I can’t believe this is happening – cancer. I have cancer in my body! My mind is numb, I feel numb. But I have to keep on functioning, I have to keep on living . . . wake up, sit in my favorite chair, drink my coffee, have my quiet time, eat breakfast. What do I do next? Oh, yes, before I leave for Salt Lake City we need to plan Carrie’s 21st birthday. Poor Carrie, a milestone event in her life and there is an elephant in the room, my cancer. We will do it, we will celebrate her, even if we are all on automatic pilot . . .
April 26, 2008, celebrating Carrie’s birthday at the Tamarack. Good, we have the upstairs room all to ourselves. That stupid elephant is here, too.
Noise. Voices. Laughter. Conversations. Distractions. Distracting. Distracted.
<MUTE>
I don’t hear anything any more. I am observing and the conversations all around me are muted.
I am dying inside . . . this isn’t normal! This shouldn’t be! I HAVE CANCER! Look at my family, they are talking and laughing and noisy. Mom and Dad. Scott and Kim. Will. John and Laura. Brian. Dale, my husband, Dale. And my baby girl, Carrie. The child who is the most insecure, the one who always feels left out . . . and dammit, my cancer shadows her 21st birthday! HER 21st BIRTHDAY!! How can this be? How did this happen?
Observing in mute: did you do this? Did you do this when you found out you had cancer? Life goes on, for all the other people in the world, life goes on. But for me? But for you?
I did it, I watched the latest episode of Parenthood when Kristina tells her family she has cancer. But even before that, Kristina and her husband, Adam, have to tell their daughter who is away at college that her mom has breast cancer.
Oh, that scene was done well . . . Adam and Kristian use skype to tell their daughter, Hadie, the frightening news. Hadie detects something in her parents’ faces, “What’s up?” She listens carefully, she listens earnestly, she raises her eyebrow and then her expression falls and fear and worry are written all over her face. Hadie turns away from the camera so Mom and Dad can’t see her. Her parents assure Hadie that everything is going to be okay, they tell her to stay at school and to focus on her studies.

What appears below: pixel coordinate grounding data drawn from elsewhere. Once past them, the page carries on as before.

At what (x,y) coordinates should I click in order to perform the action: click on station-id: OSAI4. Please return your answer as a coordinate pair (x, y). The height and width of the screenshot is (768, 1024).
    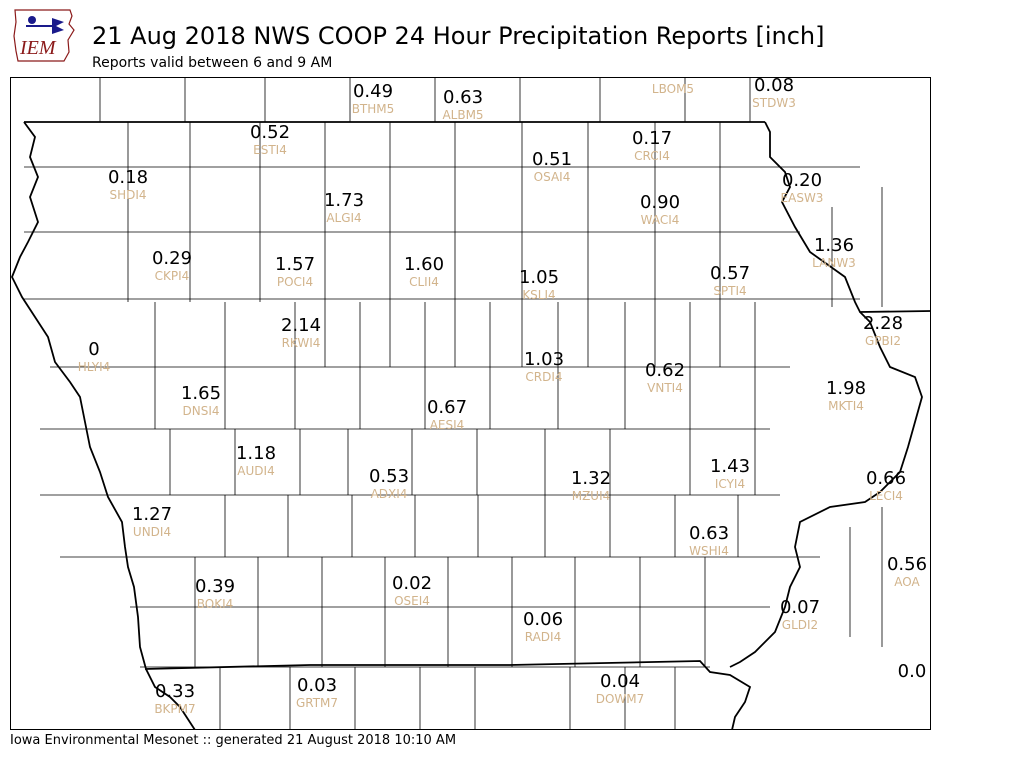
    Looking at the image, I should click on (552, 177).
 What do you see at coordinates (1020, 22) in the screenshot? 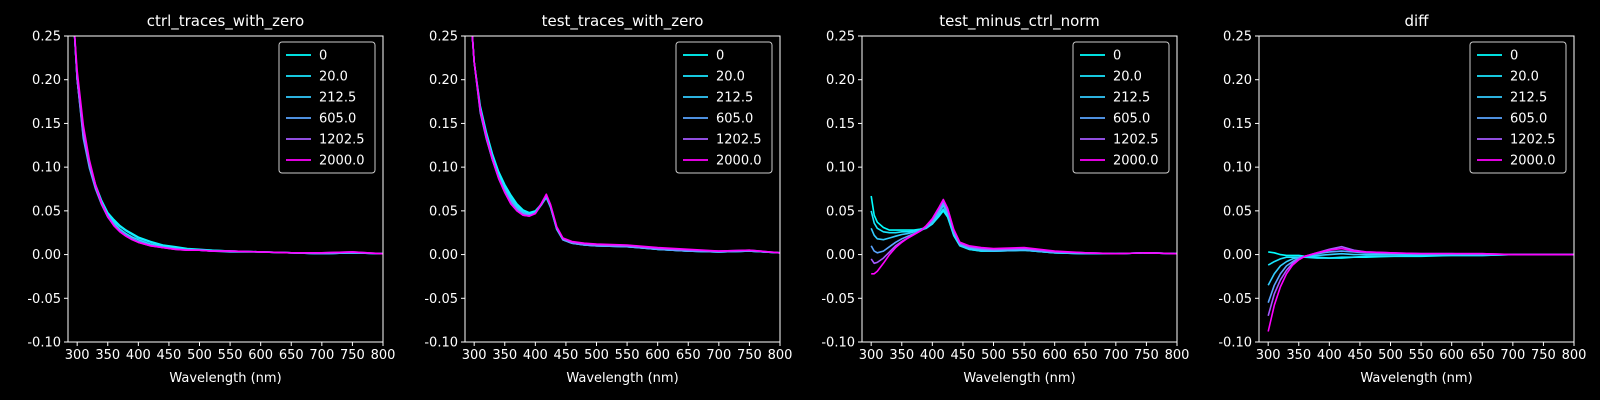
I see `chart-title: test_minus_ctrl_norm` at bounding box center [1020, 22].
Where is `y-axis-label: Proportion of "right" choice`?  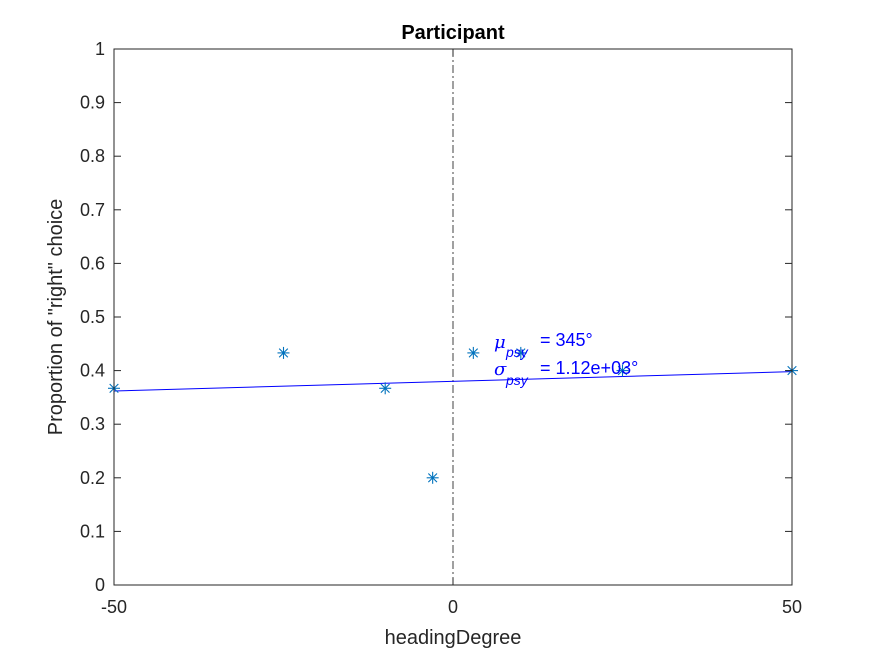
y-axis-label: Proportion of "right" choice is located at coordinates (56, 318).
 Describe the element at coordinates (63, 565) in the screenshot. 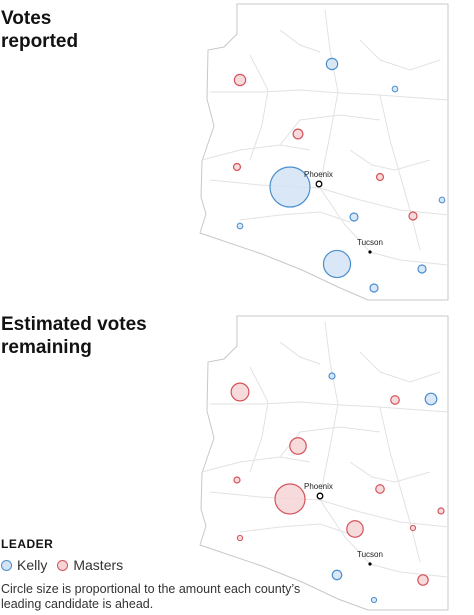

I see `masters-circle-icon` at that location.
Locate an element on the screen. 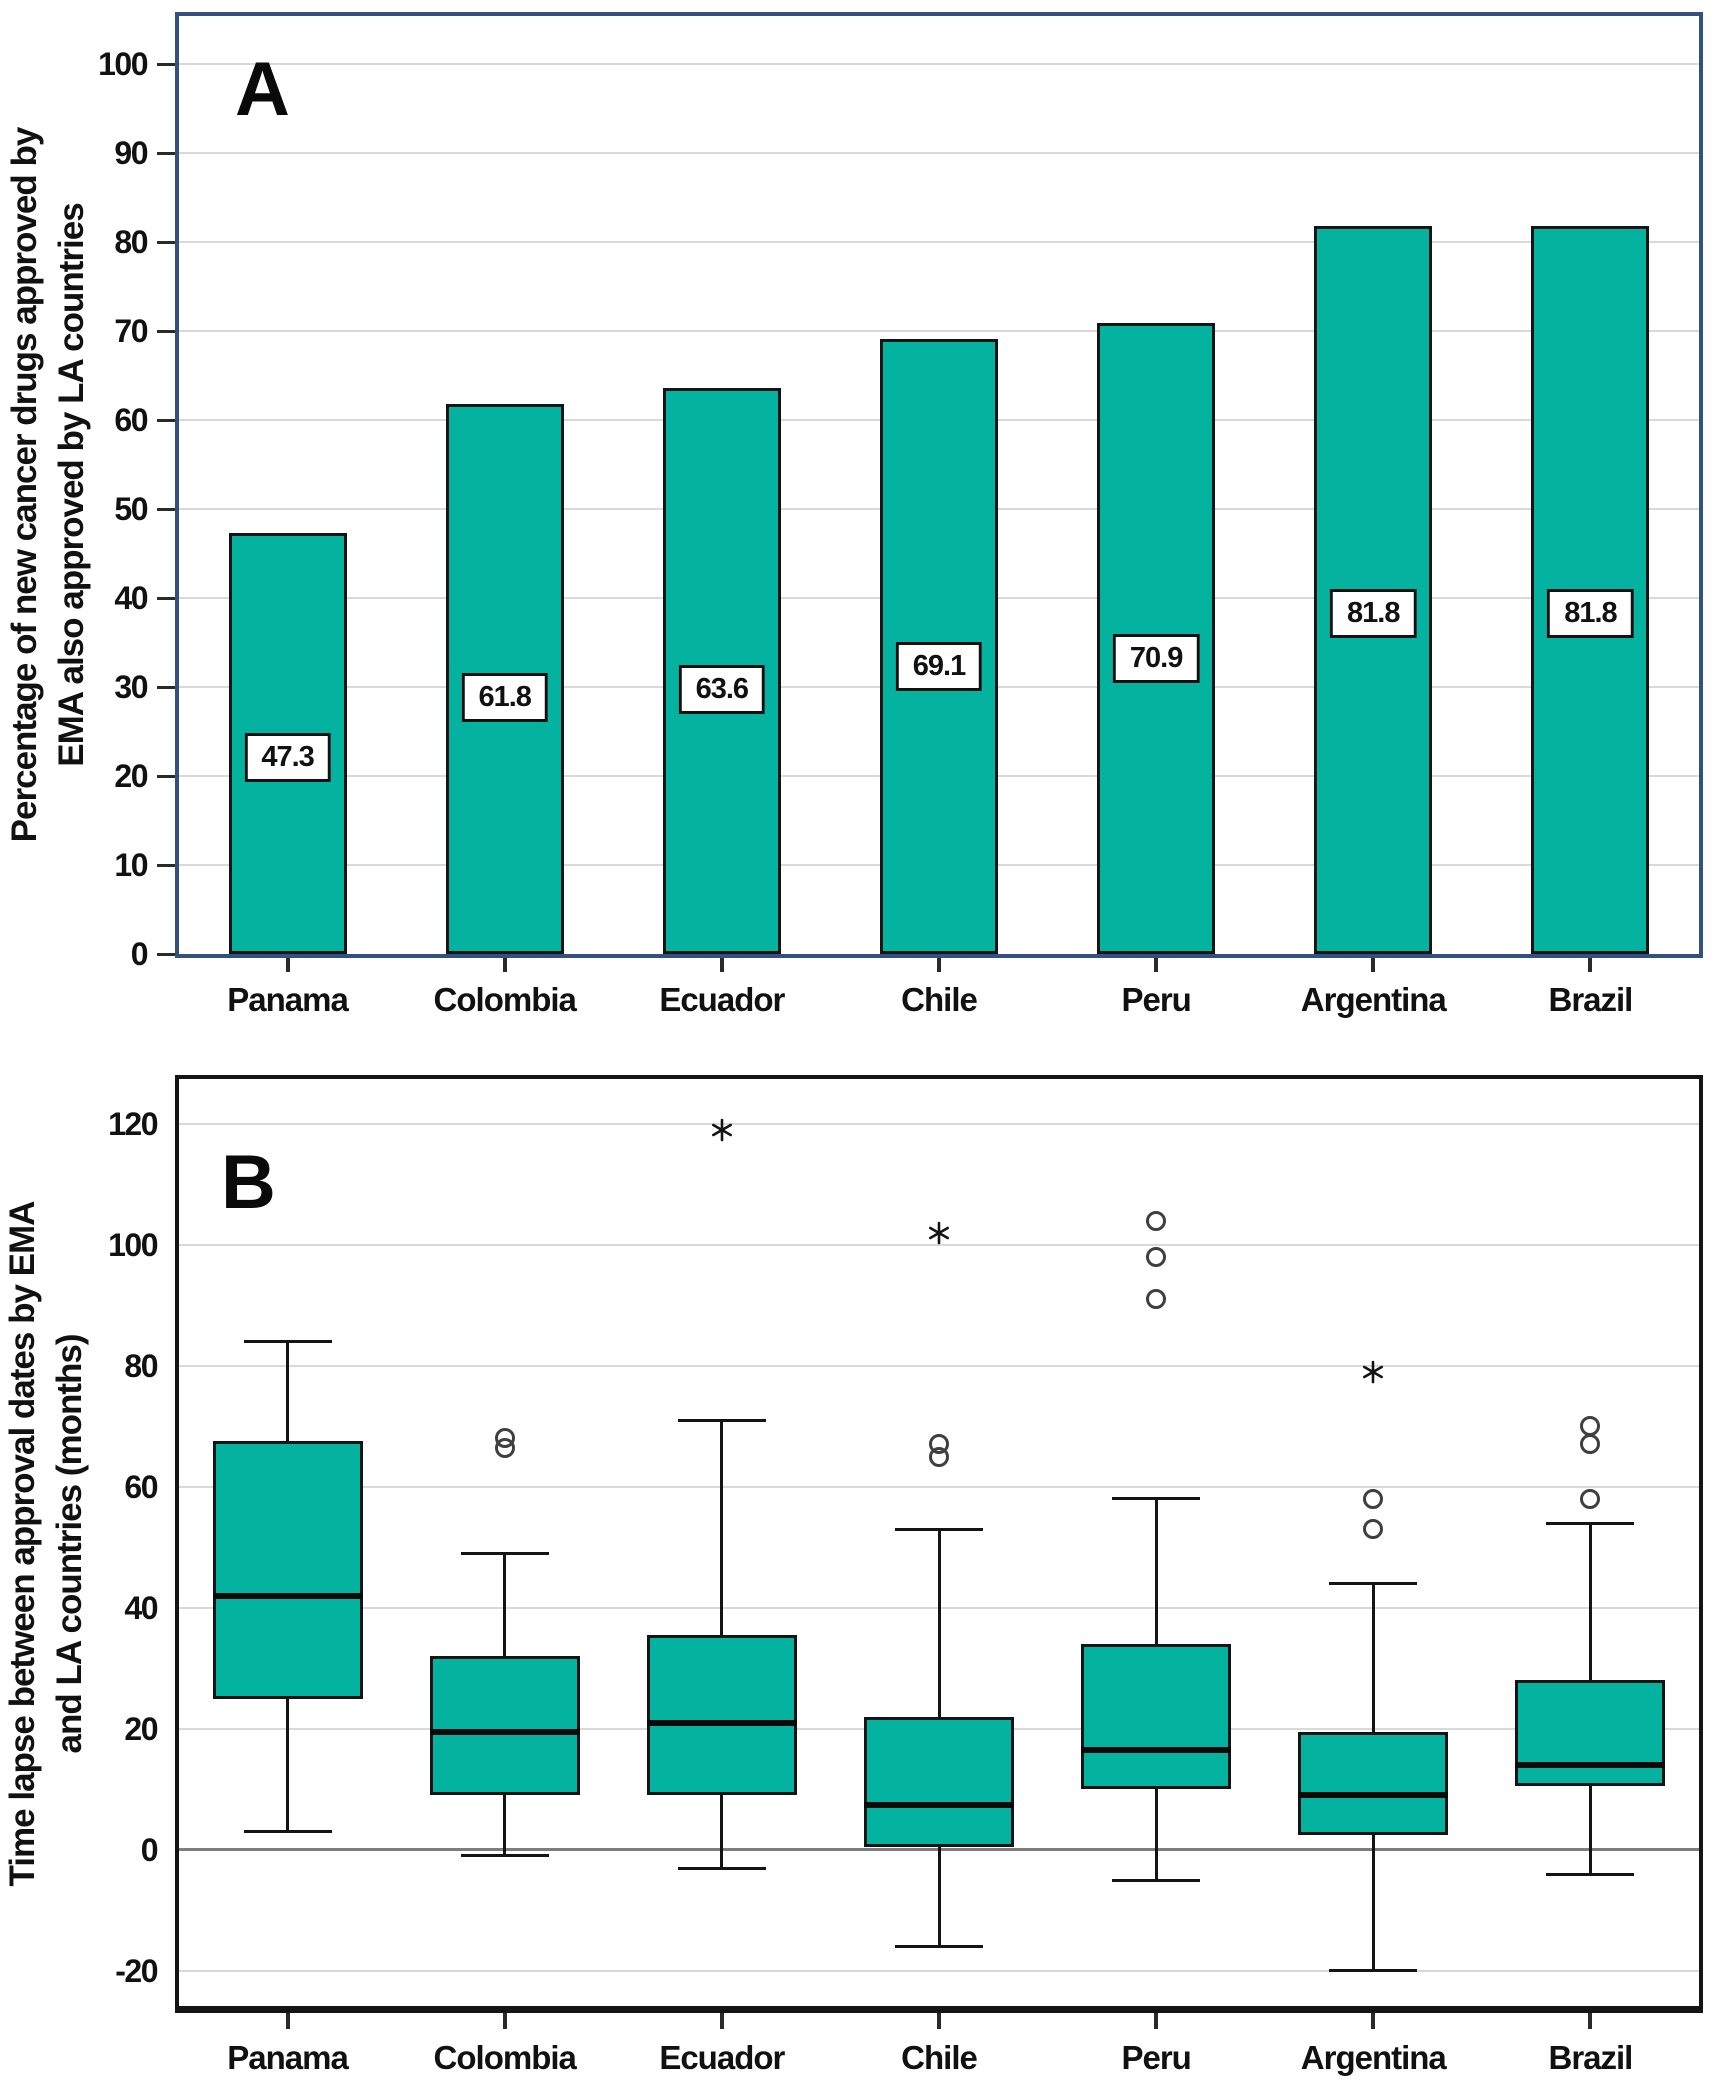 Image resolution: width=1728 pixels, height=2080 pixels. y-tick-label-50: 50 is located at coordinates (131, 510).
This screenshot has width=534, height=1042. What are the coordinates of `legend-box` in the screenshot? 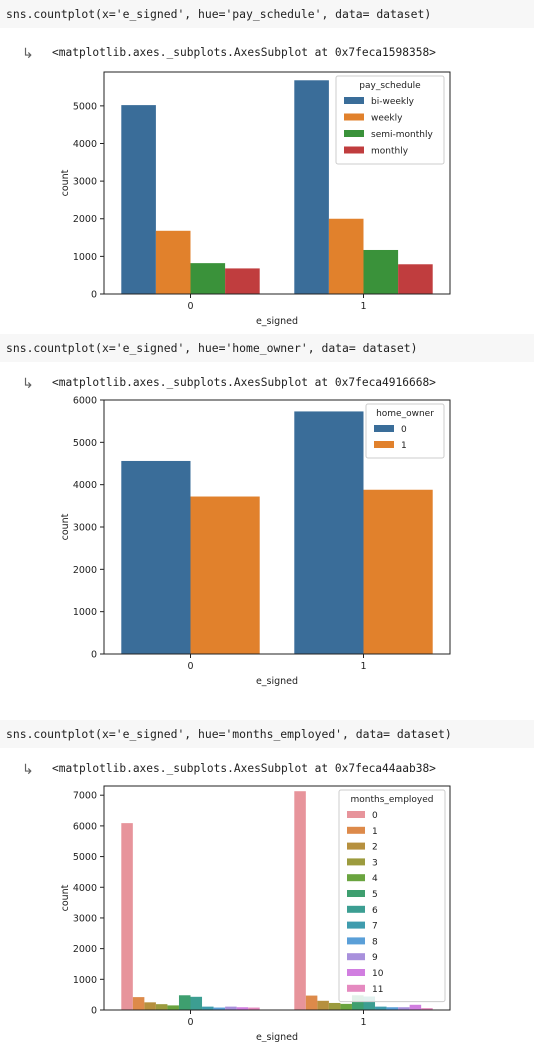 It's located at (392, 896).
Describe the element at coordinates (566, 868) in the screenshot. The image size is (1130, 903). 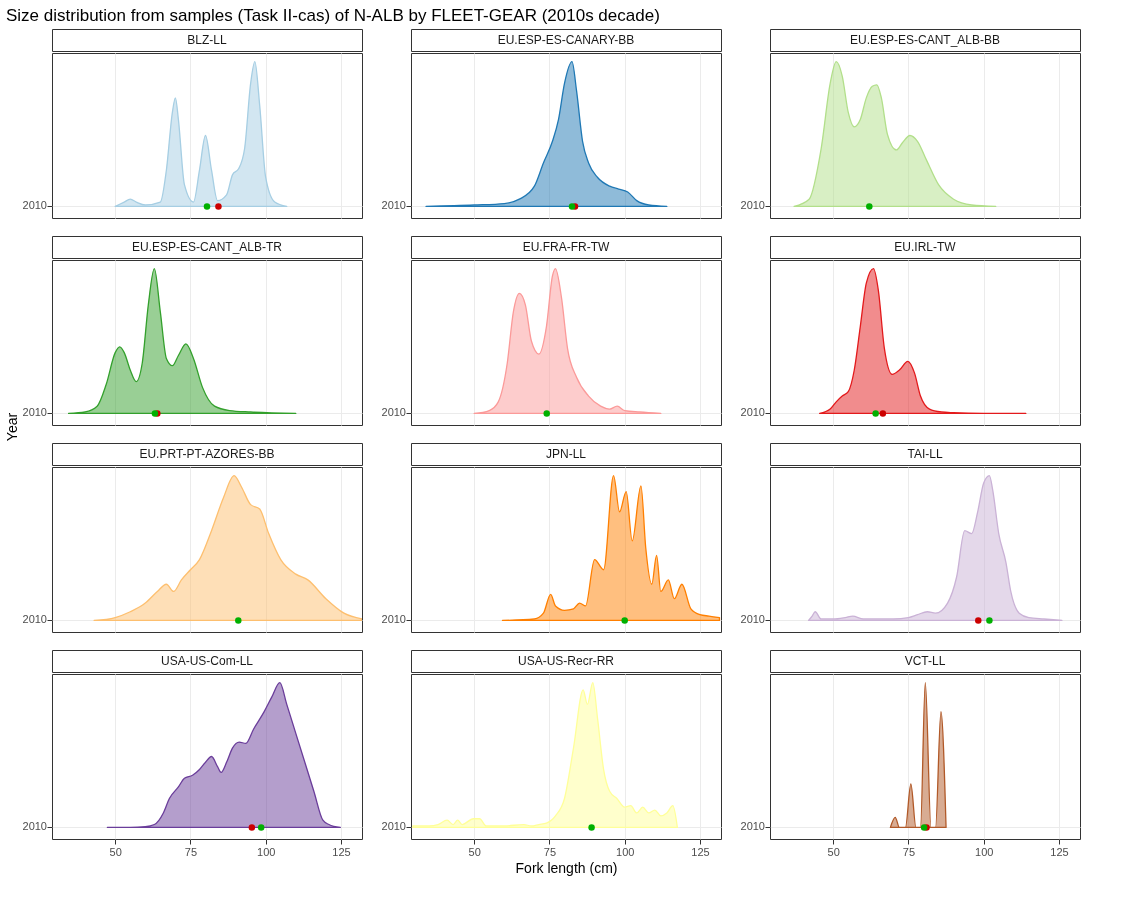
I see `text: Fork length (cm)` at that location.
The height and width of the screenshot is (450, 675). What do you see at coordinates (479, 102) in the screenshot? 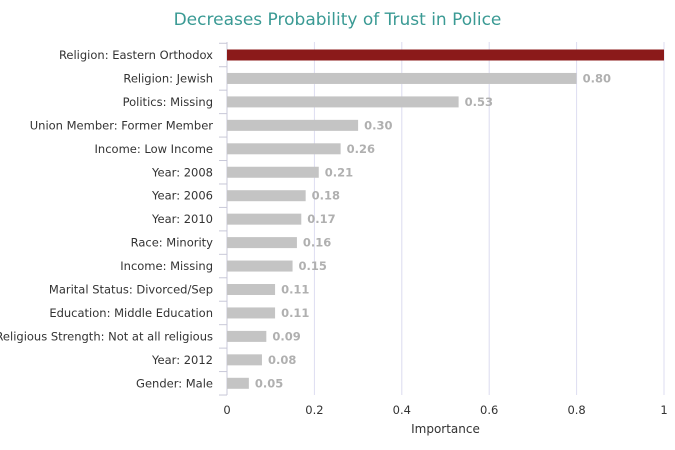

(We did that, we had to call our children who lived in other states, away at school. We said the same thing to Christy, “It’s gonna be alright. Stay at school and focus on your finals; do your best on your finals.” click here to read the article, “How do I tell my family I have cancer . . . “)
And then, a scene when a worried and alone Hadie calls her dad to find out how mom is. This time they can’t see each other’s faces and only rely on the inflection in their voices. Hadie, “I really can’t stop thinking about mom.” She is standing in front of her dorm room window overlooking the college campus, all alone. “Stay positive and stay strong . . . everything’s gonna be alright, focus on your books.” “Hello? Can’t you treat me like an adult?”
But the scene that caught my breath and my chest heaved and Kristina and I became one was when the Braverman family went out for pizza after a baseball game. That scene was my scene. As I watched it all of my yesterday four and a half years ago memory came spiraling forward and I remembered – yesterday at Carrie’s 21st birthday party, yesterday when I was observing in mute.